Earl Nightingale said: "Whatever the majority of people are doing, under any given circumstance, if you do the exact opposite, you will probably never make another mistake as long as you live.
Well, as it turns out, of those that practice TA, only about 15% ever go through the trouble of programming trading rules into the computer and running a backtest.
And of that group, an even smaller percentage (15%?) know anything about statistical significance, and out of sample testing for verification. They end up creating over-fit monstrosities that perform terribly in the real world.
And out of that small group, fewer still have ever attempted to use weird data for trade signals. (15%?) Heck, I didn't try that until 2006. Why? Because it was difficult.
If each stage of profitable technical analysis only consists of 15% of the prior group (15% * 15% * 15%), then only .34% of traders make it to that level.

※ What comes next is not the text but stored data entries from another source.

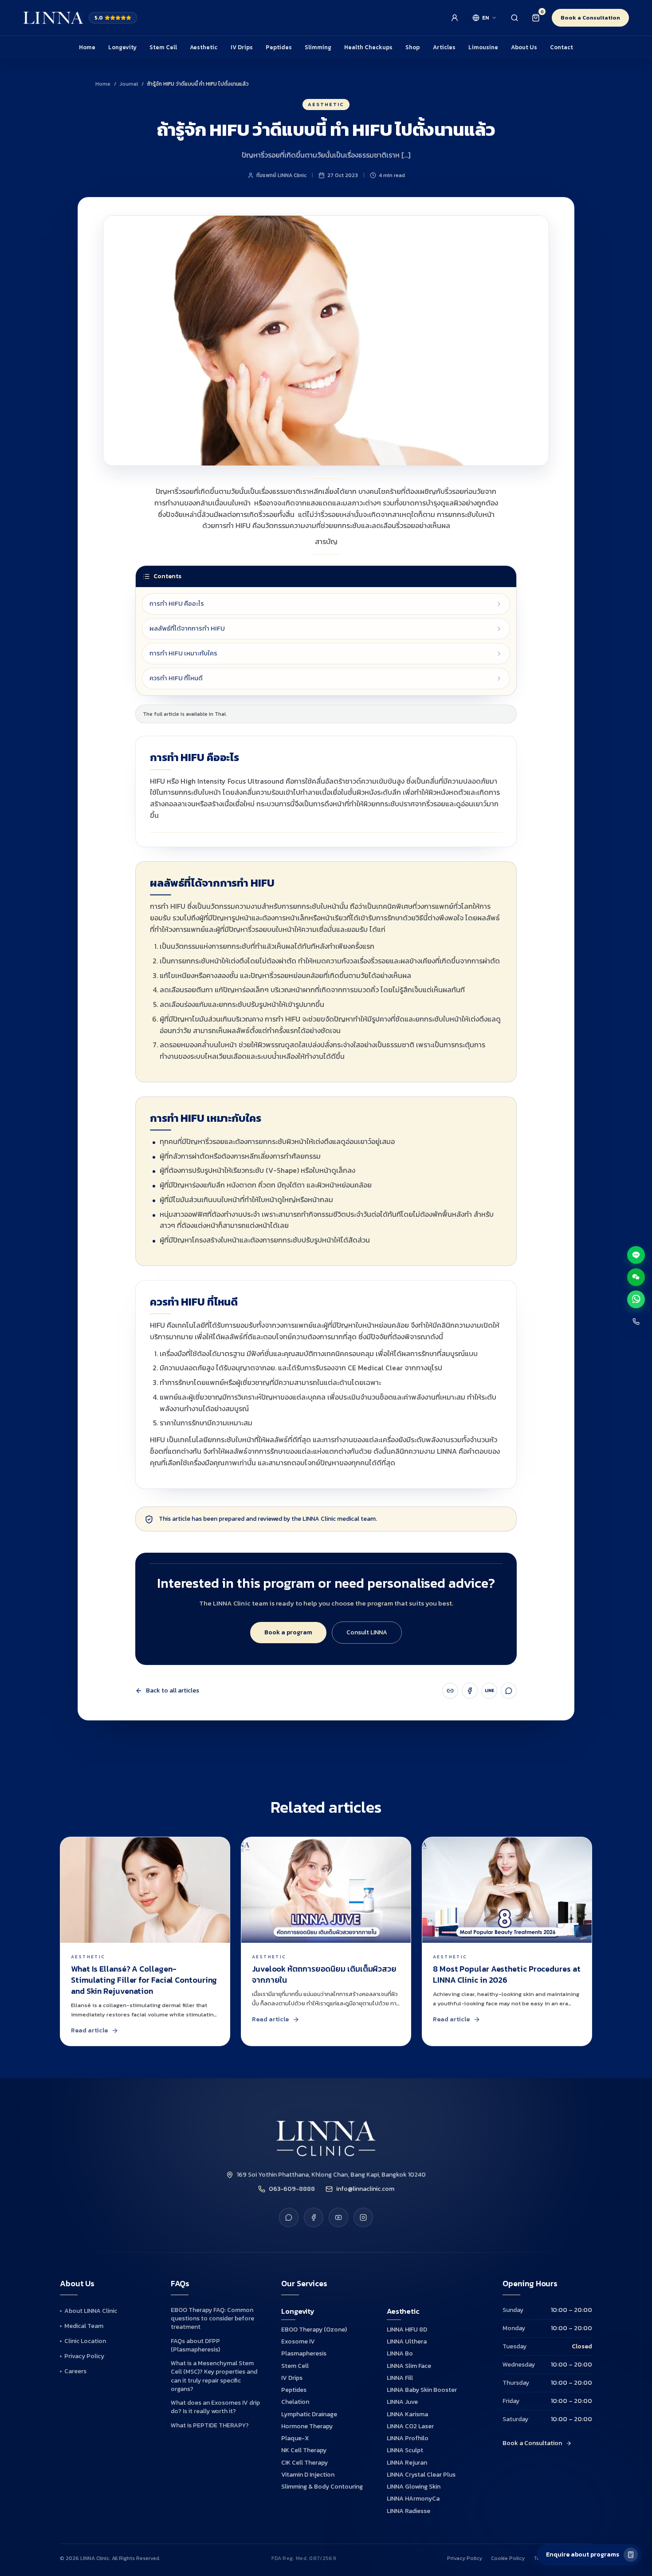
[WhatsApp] (509, 1691)
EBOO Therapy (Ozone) (314, 2329)
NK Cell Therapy (303, 2450)
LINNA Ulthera (407, 2341)
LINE (489, 1690)
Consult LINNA (366, 1632)
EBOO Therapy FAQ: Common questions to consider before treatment (212, 2318)
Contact (561, 47)
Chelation (295, 2402)
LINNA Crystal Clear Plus (421, 2474)
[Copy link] (450, 1691)
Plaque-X (295, 2438)
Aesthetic (203, 47)
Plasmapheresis (303, 2353)
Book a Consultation (590, 17)
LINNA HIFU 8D (407, 2329)
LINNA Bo (400, 2353)
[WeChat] (636, 1277)
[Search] (514, 18)
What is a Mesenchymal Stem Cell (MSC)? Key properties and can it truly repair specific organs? (214, 2376)
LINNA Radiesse (408, 2511)
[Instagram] (363, 2217)
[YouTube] (338, 2217)
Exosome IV (298, 2341)
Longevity (122, 47)
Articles (444, 47)
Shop (412, 47)
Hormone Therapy (307, 2426)
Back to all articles (172, 1690)
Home (87, 47)
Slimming (318, 47)
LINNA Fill (400, 2378)
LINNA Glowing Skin (413, 2486)
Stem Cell (163, 47)
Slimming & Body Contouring (322, 2486)
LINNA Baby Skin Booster (422, 2390)
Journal (129, 83)
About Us (524, 47)
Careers (75, 2371)
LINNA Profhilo (407, 2438)
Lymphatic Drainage (309, 2414)
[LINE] (289, 2217)
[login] (454, 18)
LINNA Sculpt (405, 2450)
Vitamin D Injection (307, 2474)
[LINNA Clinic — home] (53, 18)
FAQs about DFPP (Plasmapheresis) (195, 2345)
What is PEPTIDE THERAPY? (210, 2425)
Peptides (279, 47)
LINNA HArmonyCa (413, 2498)
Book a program (288, 1632)
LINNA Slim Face (409, 2366)
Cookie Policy (508, 2558)
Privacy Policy (84, 2356)
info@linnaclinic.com (365, 2189)
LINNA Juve (402, 2402)
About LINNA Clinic (90, 2311)
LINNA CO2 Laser (410, 2426)
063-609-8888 (292, 2189)
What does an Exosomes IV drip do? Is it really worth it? (215, 2407)
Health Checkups (368, 47)
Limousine (483, 47)
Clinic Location (85, 2341)
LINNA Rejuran (407, 2462)
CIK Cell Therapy (304, 2462)
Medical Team (83, 2326)
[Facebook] (470, 1691)
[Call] (636, 1321)
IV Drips (242, 47)
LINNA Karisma (407, 2414)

That's where fortunes are made.
To sum things up, it has never been easier to get started with TA. The charts have never looked so gorgeous. But those aren't the tools that make money in the markets. The lack of results for millions of traders speak for themselves.
Do you know what other industry has practically zero barrier to entry, is associated with glitz and glamour, and millions lose?
Casinos!
Take this as a friendly reminder: You can't have outsized results doing what everyone else is doing.